The roles of charged and neutral oxidizing species in silicon oxidation from ab initio calculations

摘要

We examine the roles of charged oxidizing species based on extensive ab initio density functional theory calculations. Six species are considered: interstitial atomic O, O~-, O~2- and molecular species: O_2, O~-_2, O~2-_2. We calculate their incorporation energies into bulk silicon dioxide, vertical electron affinities and diffusion barriers. In or calculations, we assume that the electrons responsible for the change of charge state come from the silicon conduction band; however, the generalization to any other source of electrons is possible, and hence, our results are also relevant to electron-beam assisted oxidation and plasma oxidation. The calculations yield information about the relative stability of oxidizing species, and the possible transformations between them and their charging patterns.

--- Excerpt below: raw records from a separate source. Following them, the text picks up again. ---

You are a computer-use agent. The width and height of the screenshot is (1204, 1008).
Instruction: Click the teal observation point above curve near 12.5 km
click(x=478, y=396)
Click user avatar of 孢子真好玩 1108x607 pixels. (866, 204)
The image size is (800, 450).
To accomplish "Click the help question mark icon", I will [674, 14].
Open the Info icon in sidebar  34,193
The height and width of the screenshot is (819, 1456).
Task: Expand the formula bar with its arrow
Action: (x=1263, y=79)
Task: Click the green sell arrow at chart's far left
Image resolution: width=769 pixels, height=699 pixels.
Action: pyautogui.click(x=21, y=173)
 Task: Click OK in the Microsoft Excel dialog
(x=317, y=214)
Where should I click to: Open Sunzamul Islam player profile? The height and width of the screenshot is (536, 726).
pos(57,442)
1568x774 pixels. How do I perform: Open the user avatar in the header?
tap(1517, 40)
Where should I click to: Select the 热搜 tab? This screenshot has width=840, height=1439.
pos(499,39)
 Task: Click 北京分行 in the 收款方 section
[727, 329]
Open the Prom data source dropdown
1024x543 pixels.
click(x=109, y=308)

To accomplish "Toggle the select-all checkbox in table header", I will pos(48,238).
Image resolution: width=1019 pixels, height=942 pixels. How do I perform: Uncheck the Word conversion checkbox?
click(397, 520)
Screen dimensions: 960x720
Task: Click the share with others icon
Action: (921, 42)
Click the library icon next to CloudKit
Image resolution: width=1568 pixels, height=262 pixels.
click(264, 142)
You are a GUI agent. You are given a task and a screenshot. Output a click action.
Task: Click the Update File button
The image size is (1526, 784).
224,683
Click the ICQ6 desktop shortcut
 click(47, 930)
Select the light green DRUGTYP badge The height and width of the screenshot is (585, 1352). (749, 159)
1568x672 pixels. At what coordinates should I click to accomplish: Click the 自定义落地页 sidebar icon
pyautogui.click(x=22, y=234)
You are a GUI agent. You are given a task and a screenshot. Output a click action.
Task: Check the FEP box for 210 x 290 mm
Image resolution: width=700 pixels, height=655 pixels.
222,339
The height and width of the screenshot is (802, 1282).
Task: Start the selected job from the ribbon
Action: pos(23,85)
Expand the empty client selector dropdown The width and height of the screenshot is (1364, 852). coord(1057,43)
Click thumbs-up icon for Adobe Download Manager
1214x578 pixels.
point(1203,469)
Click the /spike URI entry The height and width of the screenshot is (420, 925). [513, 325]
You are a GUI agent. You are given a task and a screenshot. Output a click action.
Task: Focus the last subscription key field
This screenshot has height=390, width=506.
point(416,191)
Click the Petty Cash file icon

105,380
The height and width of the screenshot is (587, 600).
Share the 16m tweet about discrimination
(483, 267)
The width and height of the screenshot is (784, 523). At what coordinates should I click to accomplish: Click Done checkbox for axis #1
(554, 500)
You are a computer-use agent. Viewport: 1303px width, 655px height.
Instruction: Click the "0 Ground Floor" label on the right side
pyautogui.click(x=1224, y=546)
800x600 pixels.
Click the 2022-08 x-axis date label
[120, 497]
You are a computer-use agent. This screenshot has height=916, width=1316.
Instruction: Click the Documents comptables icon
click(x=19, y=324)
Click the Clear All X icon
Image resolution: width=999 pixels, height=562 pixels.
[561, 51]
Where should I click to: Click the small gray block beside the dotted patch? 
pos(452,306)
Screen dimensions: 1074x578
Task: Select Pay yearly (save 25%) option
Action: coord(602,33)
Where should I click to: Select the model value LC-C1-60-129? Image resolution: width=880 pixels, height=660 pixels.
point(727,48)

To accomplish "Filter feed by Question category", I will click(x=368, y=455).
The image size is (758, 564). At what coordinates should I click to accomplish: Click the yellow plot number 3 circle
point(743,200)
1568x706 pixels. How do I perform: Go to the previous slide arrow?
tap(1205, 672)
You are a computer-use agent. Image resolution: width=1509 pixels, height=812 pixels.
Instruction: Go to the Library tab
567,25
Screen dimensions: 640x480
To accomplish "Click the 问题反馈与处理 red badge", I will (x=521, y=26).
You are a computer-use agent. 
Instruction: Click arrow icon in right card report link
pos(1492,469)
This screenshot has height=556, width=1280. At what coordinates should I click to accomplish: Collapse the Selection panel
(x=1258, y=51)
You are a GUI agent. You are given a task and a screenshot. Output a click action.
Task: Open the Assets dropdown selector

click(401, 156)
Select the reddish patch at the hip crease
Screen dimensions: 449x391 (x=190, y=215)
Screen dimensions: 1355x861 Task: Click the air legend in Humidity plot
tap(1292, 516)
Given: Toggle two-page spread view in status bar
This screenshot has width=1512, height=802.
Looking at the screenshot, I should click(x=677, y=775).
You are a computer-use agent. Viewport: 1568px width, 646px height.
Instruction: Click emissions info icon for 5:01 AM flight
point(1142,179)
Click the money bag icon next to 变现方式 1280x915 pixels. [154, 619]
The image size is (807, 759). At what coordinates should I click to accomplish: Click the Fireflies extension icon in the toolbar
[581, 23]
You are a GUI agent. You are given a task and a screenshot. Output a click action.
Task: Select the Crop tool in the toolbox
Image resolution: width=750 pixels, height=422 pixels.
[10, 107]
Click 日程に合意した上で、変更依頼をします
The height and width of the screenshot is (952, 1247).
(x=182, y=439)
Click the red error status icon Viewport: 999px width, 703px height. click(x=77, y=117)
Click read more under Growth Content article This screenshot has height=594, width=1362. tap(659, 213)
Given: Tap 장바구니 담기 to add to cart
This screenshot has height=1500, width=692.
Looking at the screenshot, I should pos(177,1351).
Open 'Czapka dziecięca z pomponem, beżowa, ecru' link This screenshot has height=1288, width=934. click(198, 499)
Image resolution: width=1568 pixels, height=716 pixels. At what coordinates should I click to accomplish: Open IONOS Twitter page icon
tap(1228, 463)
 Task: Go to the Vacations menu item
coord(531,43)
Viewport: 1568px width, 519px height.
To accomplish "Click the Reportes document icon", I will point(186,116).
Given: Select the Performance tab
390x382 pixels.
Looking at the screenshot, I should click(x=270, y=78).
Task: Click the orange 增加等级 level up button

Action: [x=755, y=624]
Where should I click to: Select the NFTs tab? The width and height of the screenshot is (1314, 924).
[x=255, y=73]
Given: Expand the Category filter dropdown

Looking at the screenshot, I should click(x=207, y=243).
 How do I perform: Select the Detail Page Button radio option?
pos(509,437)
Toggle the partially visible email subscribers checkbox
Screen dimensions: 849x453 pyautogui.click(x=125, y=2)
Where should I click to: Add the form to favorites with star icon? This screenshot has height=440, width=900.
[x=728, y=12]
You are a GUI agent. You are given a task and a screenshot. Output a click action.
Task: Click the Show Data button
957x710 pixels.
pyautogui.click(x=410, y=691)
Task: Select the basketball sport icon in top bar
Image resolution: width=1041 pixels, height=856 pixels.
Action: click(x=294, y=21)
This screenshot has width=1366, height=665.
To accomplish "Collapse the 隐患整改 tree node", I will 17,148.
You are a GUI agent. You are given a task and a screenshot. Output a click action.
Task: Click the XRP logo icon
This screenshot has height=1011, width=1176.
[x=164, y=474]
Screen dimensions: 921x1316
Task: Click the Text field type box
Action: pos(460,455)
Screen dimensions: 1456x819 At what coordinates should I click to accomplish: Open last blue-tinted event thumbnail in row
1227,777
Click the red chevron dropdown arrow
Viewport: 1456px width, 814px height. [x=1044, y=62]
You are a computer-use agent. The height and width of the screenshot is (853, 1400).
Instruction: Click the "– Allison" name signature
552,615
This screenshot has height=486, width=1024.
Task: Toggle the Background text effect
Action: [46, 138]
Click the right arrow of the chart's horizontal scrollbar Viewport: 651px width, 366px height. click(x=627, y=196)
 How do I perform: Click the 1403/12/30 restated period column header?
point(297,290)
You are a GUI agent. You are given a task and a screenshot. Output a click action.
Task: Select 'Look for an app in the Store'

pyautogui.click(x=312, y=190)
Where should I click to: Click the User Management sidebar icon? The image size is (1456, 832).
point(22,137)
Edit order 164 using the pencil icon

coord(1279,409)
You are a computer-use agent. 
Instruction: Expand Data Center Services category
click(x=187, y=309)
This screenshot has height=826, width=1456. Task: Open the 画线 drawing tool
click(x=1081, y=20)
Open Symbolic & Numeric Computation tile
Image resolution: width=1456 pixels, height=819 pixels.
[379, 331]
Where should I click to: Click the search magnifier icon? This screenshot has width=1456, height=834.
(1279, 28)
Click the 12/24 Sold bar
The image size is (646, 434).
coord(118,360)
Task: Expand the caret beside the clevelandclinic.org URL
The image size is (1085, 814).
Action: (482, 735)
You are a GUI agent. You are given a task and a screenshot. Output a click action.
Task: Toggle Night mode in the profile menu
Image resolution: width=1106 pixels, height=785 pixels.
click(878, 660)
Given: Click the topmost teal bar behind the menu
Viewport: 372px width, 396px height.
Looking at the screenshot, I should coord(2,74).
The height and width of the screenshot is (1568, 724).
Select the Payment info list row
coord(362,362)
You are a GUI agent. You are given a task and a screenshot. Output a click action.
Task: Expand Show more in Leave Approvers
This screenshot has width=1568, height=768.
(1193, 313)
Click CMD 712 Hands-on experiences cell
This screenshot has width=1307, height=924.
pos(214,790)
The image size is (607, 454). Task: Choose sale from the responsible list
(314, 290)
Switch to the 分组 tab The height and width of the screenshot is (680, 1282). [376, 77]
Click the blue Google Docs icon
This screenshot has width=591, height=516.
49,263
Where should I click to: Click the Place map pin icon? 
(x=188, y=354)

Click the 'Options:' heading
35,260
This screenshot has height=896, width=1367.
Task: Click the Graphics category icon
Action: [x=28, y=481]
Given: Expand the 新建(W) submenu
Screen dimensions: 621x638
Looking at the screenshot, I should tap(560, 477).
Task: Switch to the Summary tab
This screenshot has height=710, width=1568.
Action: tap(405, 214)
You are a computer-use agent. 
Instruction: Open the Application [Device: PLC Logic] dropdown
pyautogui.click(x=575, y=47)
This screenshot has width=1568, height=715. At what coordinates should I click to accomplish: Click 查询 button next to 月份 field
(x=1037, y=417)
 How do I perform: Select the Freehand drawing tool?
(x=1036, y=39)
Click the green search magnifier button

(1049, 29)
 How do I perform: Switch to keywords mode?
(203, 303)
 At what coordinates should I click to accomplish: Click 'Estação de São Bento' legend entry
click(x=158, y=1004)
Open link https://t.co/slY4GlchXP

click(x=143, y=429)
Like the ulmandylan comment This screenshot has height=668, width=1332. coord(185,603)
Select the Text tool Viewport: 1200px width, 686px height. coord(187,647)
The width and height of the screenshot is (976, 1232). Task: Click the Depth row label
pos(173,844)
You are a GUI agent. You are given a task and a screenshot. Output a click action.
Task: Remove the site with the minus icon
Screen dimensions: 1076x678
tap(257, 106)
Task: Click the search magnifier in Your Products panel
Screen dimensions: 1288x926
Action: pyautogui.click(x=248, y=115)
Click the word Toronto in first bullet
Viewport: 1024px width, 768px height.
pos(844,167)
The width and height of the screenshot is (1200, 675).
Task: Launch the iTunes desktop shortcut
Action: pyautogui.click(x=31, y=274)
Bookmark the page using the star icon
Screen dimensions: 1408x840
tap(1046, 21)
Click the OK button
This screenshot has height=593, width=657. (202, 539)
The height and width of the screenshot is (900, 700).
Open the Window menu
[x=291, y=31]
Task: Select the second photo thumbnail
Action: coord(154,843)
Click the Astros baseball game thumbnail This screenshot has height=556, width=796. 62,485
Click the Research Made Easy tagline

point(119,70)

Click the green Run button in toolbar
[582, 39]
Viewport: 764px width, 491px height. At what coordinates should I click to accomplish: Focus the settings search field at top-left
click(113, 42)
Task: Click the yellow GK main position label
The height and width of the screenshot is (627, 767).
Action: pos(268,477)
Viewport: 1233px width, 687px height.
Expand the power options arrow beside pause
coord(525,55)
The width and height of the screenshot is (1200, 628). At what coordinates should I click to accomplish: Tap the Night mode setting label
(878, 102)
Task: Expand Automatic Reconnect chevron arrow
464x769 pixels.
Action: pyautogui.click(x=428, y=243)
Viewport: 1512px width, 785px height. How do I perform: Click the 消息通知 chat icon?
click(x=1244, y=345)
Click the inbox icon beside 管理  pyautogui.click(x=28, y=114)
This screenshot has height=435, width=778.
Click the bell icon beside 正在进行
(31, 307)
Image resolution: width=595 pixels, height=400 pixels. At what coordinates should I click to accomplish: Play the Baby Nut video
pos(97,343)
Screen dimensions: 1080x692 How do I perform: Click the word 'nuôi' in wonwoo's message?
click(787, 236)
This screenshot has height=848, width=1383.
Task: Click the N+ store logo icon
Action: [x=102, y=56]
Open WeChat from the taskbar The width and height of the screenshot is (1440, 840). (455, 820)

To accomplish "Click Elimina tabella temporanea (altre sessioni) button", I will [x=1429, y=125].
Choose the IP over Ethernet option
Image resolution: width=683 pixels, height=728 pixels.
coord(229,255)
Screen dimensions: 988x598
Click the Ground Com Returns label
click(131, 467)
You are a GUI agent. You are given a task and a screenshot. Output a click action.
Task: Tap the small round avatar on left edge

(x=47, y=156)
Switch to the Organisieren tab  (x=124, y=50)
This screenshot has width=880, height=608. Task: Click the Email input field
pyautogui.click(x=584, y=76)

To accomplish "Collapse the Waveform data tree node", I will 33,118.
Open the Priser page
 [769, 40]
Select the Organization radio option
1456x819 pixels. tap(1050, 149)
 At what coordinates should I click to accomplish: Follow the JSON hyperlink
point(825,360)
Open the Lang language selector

We discuss the ability to exchange O atoms between the mobile species and the host lattice during diffusion, since this determines whiter or not isotope exchange is expected. Our results show very clear trends: (1) the molecular species are energetically preferable over atomic ones, (2) the charged species are energetically more favorable than neutral ones, (3) diffusion of atomic species (O, O~-, O~2-) will result in oxygen exchange, whereas the diffusion of molecular species (O_2, O~-_2, O~2-_2) is not likely to lead to a significant exchange with the lattice. On the basis of our calculation, we predict that charging of oxidizing species may play a key role in silicon oxidation process.